Richard Andrews は、E911文書のせいで深刻なトラブルにまきこまれた。Andrews は、イリノイに住んでいて、そこはシカゴタスクフォースの縄張りだった。2月の3日、6日に、家と仕事場の両方を USSS によって手入れを受けた。かれのマシンも運びだされ、逮捕はされなかったが、長々と尋問をうけた。Andrews は他のものに混じって、UNIX SVR 3.2; UNIX SVR 3.1; UUCP; PMON; WWB; IWB; DWB; NROFF; KORN SHELL '88; C++; and QUEST を所有していたことで有罪とされた。Andrews はこうした所有権の存在するコードを、AT&T は公式にはゆうに25万ドルを超えると見積もっているが、UNIXのネットワーク経由で、そのほとんどは Terminus の個人的な行為で貰っていた。たぶんもっとまずかったのは、Andrews がそのお返しに、Terminus にAT&Tの所有物である STARLAN のソースコードを渡したことを認めたことだろう。

Charles Boykin 自身は AT&T の従業員だったが、まさにトラブルに巻き込まれていた。1990年には、88年の9月に通報したE911文書のことはすっかり忘れていた。事実、それ以来もう二件のセキュリティの警告を Jerry Dalton にしており、Boykin にしてみればE911文書よりそれらの事態の方がずっと始末におえないと考えていた。

しかし1990年は、一斉取締りの年であり、AT&Tの情報セキュリティ部門は Killer にはうんざりしていた。このマシンはAT&Tにはなんら直接収入源にはならない。その一方で、会社外の疑わしいよそ者を助けたり元気づけたりしている。そのうちの何人かは明らかにAT&T、その所有物、会社としての利益に対して悪意をもっている。いかに Killer の1500人の献身的なユーザーから好意と宣伝が得られようとも、セキュリティのリスクを考えると割に合わないと考えられた。1990年の1月20日、Jerry Dalton はダラスに到着し、電話線のジャックを引っこ抜き、Killer の多くのテキサスのユーザーたちには混乱した警告となった。Killer は永遠にオフラインとなり、巨大なプログラムのアーカイブや大量の電子メールを失った。ふたたびサービスが復活することはなかった。AT&Tは、これらの1500人の「財産」について特別な配慮を示すことはなかった。利用者がどんな財産をAT&Tのコンピュータにしまっておいたとしても、それは完全に消失してしまった。

Boykin は E911 の問題を自分が通報したにもかかわらず、今や疑惑を受けることとなった。シークレットサービスの押収へ民間のセキュリティが奇妙にも応じる形で、Boykin の家に AT&T のセキュリティが訪れ、Boykin のマシンは運び去られた。

しかしながら、Boykin の場合は特別だった。Boykin のディスクやパーソナルコンピュータは会社の従業員がすぐに調べて、2日ほどで丁寧に返却された(シークレットサービスの押収で事態は違って、通常何ヶ月もしくは何年もかかる)。Boykin はいかなる罪や不正な行為で起訴されることはなく、AT&T で働きつづけた(とはいうものの、1991年の9月に52才でAT&Tを辞めているが)。

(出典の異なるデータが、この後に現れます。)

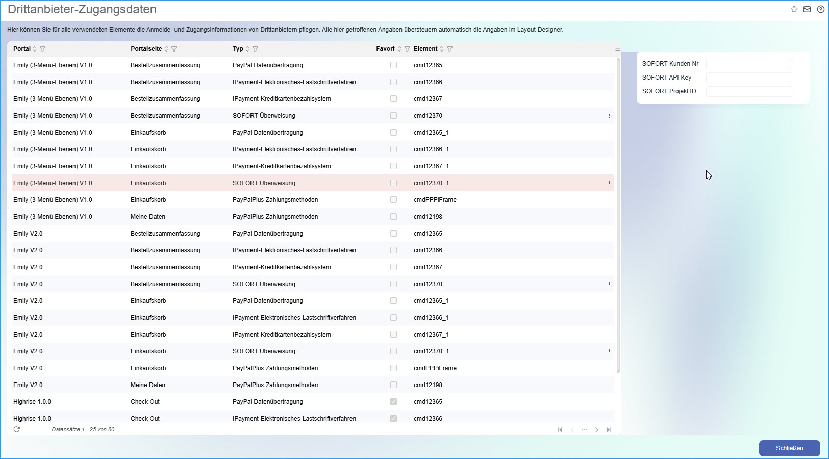
Task: Check favorite box in first PayPal row
Action: tap(393, 65)
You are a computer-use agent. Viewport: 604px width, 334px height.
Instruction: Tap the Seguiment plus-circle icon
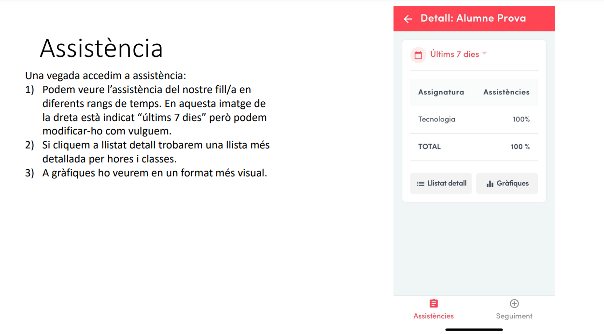point(514,304)
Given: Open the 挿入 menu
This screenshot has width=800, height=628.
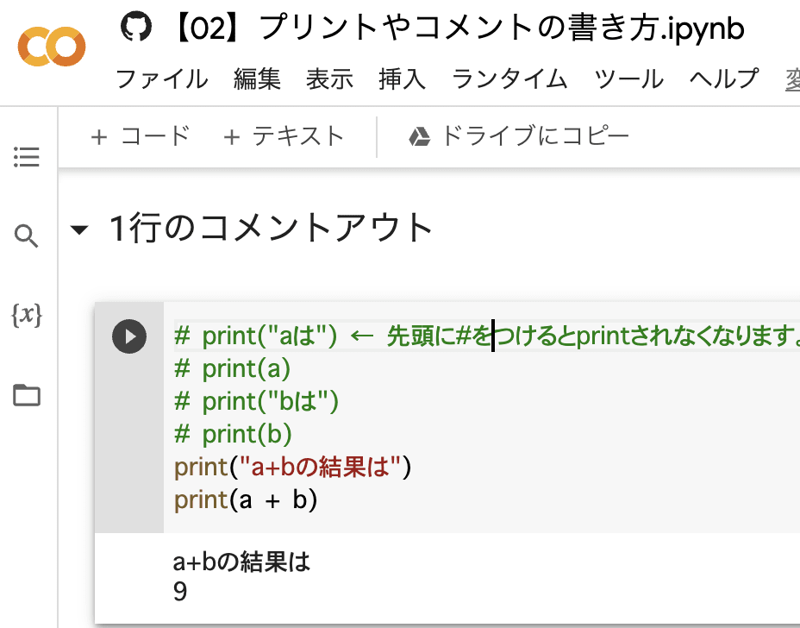Looking at the screenshot, I should tap(402, 79).
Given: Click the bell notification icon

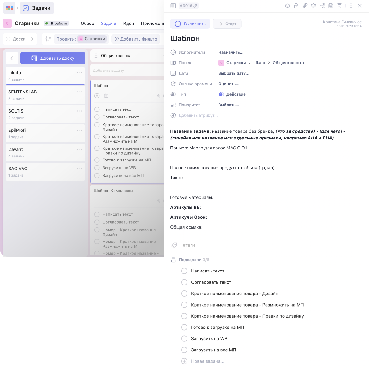Looking at the screenshot, I should pos(313,6).
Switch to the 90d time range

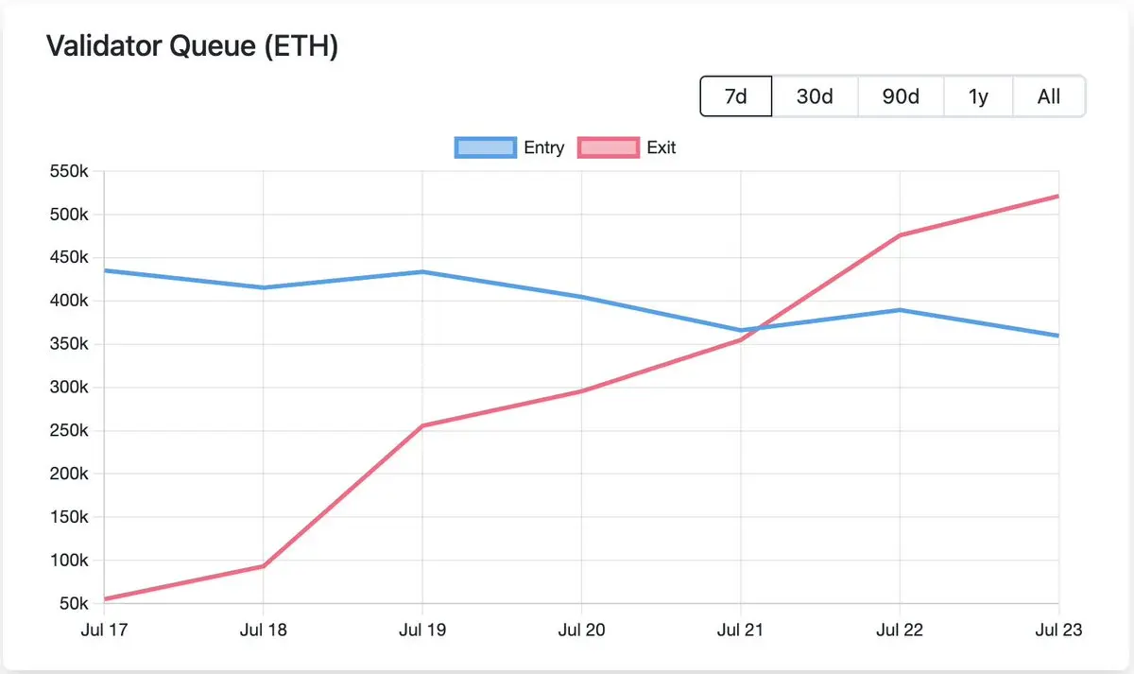tap(901, 96)
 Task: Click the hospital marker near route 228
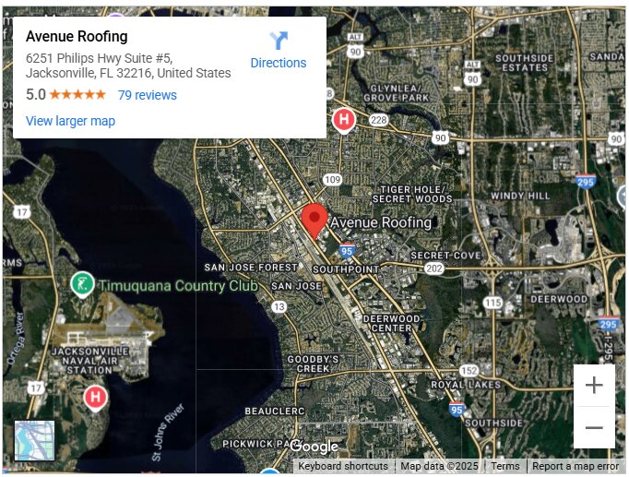click(x=344, y=120)
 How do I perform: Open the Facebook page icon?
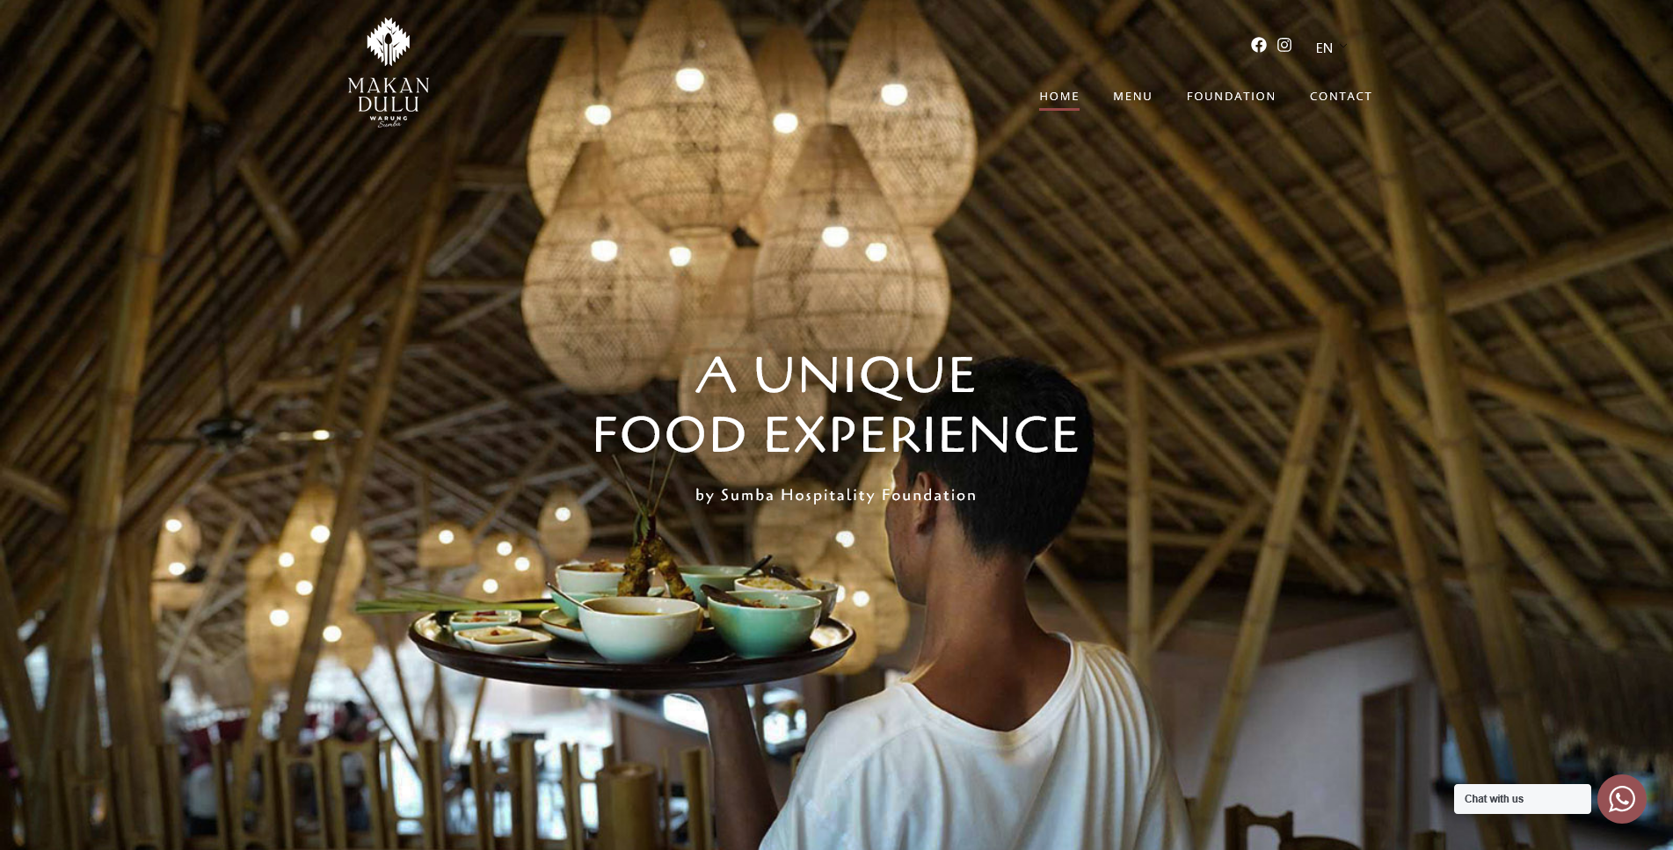pyautogui.click(x=1259, y=45)
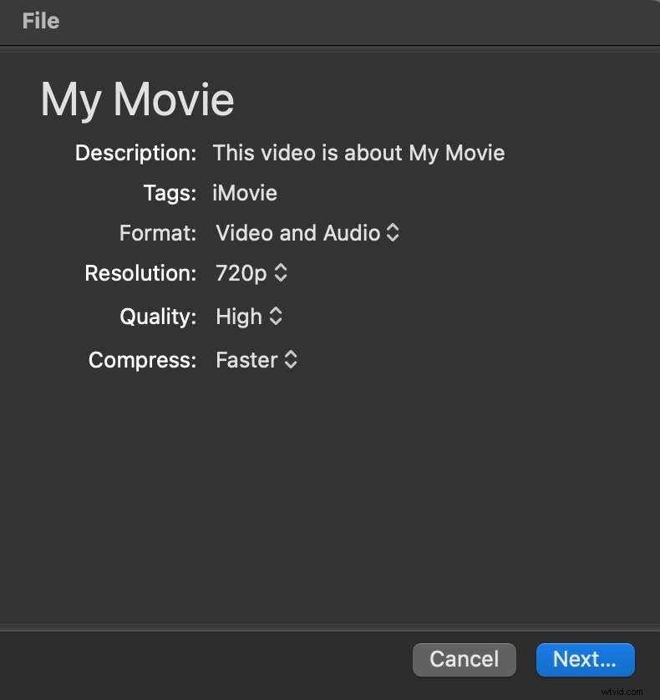Open the File menu
Viewport: 660px width, 700px height.
39,21
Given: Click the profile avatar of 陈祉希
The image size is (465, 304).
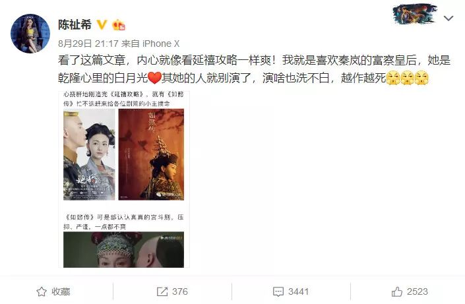Looking at the screenshot, I should tap(30, 34).
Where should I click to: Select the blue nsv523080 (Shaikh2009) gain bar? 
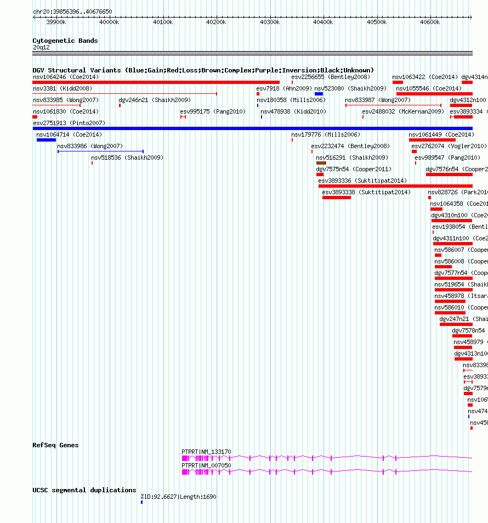pyautogui.click(x=319, y=94)
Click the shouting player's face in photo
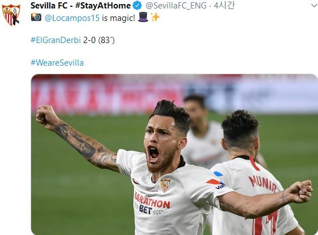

USシークレットサービスが Boykin の Killer の node を捜索し、AT&Tのコンピュータを持ち去ることには、どういうわけか失敗しているのに注目すると興味深い。そればかりでなく Boykin の自宅も同様だ。まるで、AT&T の従業員、そしてAT&T の Killer の node はハッカーの不法取引とは無縁で、信頼できるというAT&Tのセキュリティの言葉を完全に受け入れたいとでもいうようだった。

Killer の3200MBのテキサスの電子コミュニティのデータは1990年に消えてなくなり、Killer も州外に運び出され、デジタルの世界ではその時点でどうにもならないことになった。

しかし、Andrews と Boykin、そしてそのシステムのユーザーたちの経験は瑣末な問題として放っておかれた。ゆっくりと、だが着実に Steve Jackson Games の手入れの問題に集まりつつある社会、政治そして法律的な重要性を、かれらは考えはじめていなかった。